Written problem: From the data below, pull out and copy each line containing the word "Task". Case matters.

Available data:
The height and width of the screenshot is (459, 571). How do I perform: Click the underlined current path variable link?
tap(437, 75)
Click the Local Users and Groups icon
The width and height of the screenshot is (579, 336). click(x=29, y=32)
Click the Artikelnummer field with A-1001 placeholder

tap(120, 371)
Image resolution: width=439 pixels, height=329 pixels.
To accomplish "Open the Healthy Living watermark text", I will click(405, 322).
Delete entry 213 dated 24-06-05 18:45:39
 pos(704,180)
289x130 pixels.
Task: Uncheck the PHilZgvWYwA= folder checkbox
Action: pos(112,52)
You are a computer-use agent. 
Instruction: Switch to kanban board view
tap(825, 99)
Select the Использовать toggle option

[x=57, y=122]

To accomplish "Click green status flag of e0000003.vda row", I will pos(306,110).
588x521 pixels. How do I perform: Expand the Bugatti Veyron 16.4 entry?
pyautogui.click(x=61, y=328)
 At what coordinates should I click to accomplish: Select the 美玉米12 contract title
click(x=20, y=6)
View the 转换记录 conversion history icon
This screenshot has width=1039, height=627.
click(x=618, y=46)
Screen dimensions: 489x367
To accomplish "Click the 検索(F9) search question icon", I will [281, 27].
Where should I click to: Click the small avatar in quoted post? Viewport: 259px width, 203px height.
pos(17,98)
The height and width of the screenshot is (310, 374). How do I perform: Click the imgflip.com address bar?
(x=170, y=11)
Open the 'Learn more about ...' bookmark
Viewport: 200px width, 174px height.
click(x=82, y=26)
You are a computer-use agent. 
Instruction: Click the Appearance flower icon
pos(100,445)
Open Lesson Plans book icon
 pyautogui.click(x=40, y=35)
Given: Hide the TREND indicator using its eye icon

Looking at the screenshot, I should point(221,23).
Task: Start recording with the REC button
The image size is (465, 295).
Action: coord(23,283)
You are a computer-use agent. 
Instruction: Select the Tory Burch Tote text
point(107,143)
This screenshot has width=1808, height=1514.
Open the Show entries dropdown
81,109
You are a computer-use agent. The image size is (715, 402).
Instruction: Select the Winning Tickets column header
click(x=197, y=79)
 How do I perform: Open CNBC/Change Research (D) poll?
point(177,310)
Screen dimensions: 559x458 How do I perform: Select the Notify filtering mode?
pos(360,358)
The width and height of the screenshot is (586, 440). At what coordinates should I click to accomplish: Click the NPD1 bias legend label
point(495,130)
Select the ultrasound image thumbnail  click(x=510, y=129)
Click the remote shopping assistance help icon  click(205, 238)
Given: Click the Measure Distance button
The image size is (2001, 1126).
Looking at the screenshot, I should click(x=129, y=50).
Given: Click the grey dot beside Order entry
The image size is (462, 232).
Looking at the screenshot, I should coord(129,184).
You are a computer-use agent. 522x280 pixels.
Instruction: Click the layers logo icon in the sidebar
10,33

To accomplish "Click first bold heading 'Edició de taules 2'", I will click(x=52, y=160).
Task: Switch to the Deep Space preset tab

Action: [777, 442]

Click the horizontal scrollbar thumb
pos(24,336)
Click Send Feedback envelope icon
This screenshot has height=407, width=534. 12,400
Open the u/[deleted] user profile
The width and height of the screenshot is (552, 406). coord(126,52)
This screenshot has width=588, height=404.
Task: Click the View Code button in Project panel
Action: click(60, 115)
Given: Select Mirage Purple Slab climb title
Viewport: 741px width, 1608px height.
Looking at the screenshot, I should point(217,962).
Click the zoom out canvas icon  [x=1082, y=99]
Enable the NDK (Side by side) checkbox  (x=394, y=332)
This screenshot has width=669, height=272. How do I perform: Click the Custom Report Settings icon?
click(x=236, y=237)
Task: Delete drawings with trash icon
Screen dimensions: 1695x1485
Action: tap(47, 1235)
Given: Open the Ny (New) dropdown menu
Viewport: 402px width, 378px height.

Full output:
Task: Uncheck the PHilZgvWYwA= folder checkbox
Task: Start recording with the REC button
Task: Switch to the Deep Space preset tab
Task: Click the View Code button in Project panel
Task: Delete drawings with trash icon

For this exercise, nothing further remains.